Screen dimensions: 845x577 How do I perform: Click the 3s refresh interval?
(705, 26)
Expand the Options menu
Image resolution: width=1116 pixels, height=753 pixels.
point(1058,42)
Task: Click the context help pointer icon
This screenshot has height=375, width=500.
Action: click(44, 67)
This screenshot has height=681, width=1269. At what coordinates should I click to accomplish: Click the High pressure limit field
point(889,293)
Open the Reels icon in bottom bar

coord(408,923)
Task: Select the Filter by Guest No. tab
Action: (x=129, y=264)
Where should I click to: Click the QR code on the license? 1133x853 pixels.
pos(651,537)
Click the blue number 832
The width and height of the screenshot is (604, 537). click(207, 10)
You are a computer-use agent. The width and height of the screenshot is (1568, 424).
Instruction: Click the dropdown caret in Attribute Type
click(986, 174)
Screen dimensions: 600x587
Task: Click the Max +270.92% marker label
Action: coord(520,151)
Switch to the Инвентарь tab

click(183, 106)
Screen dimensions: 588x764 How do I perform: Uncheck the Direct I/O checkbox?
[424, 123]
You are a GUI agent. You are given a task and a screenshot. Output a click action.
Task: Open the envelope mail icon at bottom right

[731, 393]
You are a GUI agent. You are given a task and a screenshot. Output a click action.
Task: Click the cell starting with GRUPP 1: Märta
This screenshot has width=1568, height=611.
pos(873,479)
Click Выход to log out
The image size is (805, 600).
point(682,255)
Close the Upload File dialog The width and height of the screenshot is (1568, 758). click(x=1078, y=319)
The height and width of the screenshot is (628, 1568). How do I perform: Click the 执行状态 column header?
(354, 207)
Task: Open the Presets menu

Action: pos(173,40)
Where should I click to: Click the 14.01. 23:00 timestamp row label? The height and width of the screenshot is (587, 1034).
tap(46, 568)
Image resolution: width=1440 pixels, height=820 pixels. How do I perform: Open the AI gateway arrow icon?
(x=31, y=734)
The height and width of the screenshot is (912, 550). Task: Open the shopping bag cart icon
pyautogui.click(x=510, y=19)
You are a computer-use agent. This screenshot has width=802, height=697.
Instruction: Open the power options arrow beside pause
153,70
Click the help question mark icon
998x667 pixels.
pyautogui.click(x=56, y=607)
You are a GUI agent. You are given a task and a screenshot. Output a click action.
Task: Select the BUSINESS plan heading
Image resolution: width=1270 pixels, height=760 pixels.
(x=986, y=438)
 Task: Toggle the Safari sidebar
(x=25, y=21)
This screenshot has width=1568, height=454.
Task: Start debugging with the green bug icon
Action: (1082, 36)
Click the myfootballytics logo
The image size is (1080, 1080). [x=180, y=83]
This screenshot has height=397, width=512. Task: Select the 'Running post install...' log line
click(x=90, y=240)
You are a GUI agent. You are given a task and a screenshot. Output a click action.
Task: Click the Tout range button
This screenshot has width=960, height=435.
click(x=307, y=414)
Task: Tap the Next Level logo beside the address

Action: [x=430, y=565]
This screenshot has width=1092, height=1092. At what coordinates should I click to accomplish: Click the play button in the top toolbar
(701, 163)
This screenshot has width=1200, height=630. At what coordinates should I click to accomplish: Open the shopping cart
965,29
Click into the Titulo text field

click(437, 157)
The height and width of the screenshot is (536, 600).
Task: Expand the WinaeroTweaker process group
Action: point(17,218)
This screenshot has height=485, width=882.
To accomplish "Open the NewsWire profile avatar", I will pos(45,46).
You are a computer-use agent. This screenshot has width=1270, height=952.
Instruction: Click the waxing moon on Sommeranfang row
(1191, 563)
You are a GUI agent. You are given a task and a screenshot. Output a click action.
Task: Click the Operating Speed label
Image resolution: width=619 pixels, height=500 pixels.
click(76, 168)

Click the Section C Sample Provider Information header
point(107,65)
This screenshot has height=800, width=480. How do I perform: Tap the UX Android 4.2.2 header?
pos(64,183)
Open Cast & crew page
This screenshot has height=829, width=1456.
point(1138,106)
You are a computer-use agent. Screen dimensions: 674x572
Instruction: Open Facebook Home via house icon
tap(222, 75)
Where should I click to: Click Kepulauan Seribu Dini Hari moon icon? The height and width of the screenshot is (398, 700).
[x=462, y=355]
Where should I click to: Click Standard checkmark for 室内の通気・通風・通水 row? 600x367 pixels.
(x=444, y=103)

════════════════════

Whenever a line in the entries above includes the word "help", pull that line out.

Task: Click the context help pointer icon
Click the help question mark icon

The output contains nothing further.